WHAT YOU HAVE TO DO: In the thread below on convergence of distance functions, explain why each minimizing geodesic c_t is extended by the constant q past the interval [0, d_t(p,q)]. Use one to three sentences.

Convergence of Riemannian metric tensor implies convergence of induced distance functions The general question is the following: 
Suppose one has on a smooth compact manifold $M$ a family of Riemannian metrics $g_t=(g_{ij}^t)$, with every function $g^t_{ij}\colon U\subset M \to \mathbb{R}$ converging uniformly to some function $g_{ij}$, so that $g = (g_{ij})$ is a Riemannian metric. 
Does the distance functions $d_t(x,y) = \inf\{\text{len}(\gamma)\mid \gamma \text{ curve that connects } x \text{ to } y\}$, induced by the metrics $g_t$,  converge pointwise to the distance function $d(x,y)$ induced by the metric $g$?
In particular I am thinking of surfaces $S_t$ with metrics of the form $ds^2= dx^2+G_t(x)^2dy^2$.
 A: Fix two points $p, q\in M$. Let $d$ denote the distance function of $g$ and $d_t$ the distance functions of the Riemannian metrics $g_t$. Let $L_h()$ denote the length of paths function with respect to the Riemannian metric $h$. Let $c$ denote a minimizing geodesic for $g$ between $p$ and $q$. Then $L_{g_t}(c)\to L_g(c)$ as $t\to 0$, since $g_t\to g$ uniformly. 
From this you can see that
$$
d(p,q)\ge \lim\sup_{t\to 0} L_{g_t}(c) \ge \lim\sup_{t\to 0} d_t(p,q).    
$$ 
Conversely, let $c_t$ denote minimizing geodesics from $p$ to $q$ for $g_t$, parameterized by the arclengths. Since $g_t\to g$ uniformly, the sequence $c_t: [0, d_t(p,q)]\to M$ is uniformly Lipschitz. Applying Arzela-Ascoli theorem (and taking compactness of $M$ into account) we see that the family $c_t$  subconverges (as $t\to 0$) to a Lipschitz path $c$ from $p$ to $q$. (In order to use the Arzela-Ascoli theorem you extend each path $c_t$ by the constant $q$ to $[0,\infty) - [0,d_t(p,q)]$.)  With a bit of work you also see that for a convergent sequence $c_{t_i}$, 
$$L_{g_{t_i}}(c_{t_i})\to L(g(c)).$$ Therefore,
$$
d(p,q)\le L_g(c) \le \lim\inf_{t\to 0} d_t(p,q).
$$ 
(In order to get $\lim\inf$ you have tinker with subsequences a bit more.)  Hence,
$$
d(p,q)= \lim_{t\to 0} d_t(p,q).
$$

SUPPLIED DATA:
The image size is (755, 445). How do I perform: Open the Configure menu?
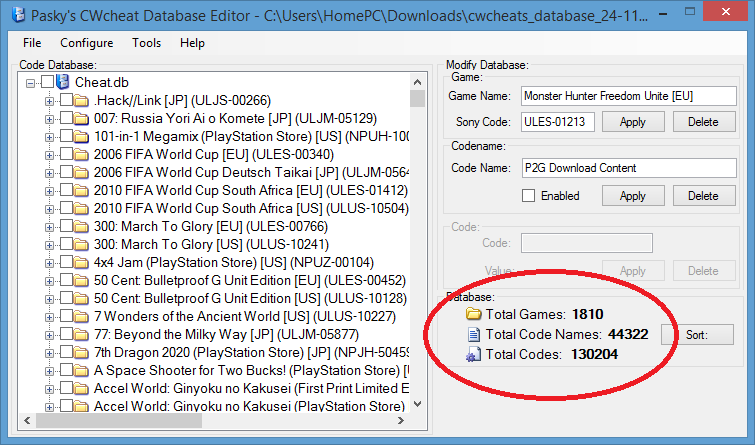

FINAL RESULT: Each path c_t is extended by the constant q on [0,∞) − [0,d_t(p,q)] so that the Arzela-Ascoli theorem can be used. With that theorem, and the compactness of M, the uniformly Lipschitz family c_t subconverges as t→0 to a Lipschitz path c from p to q.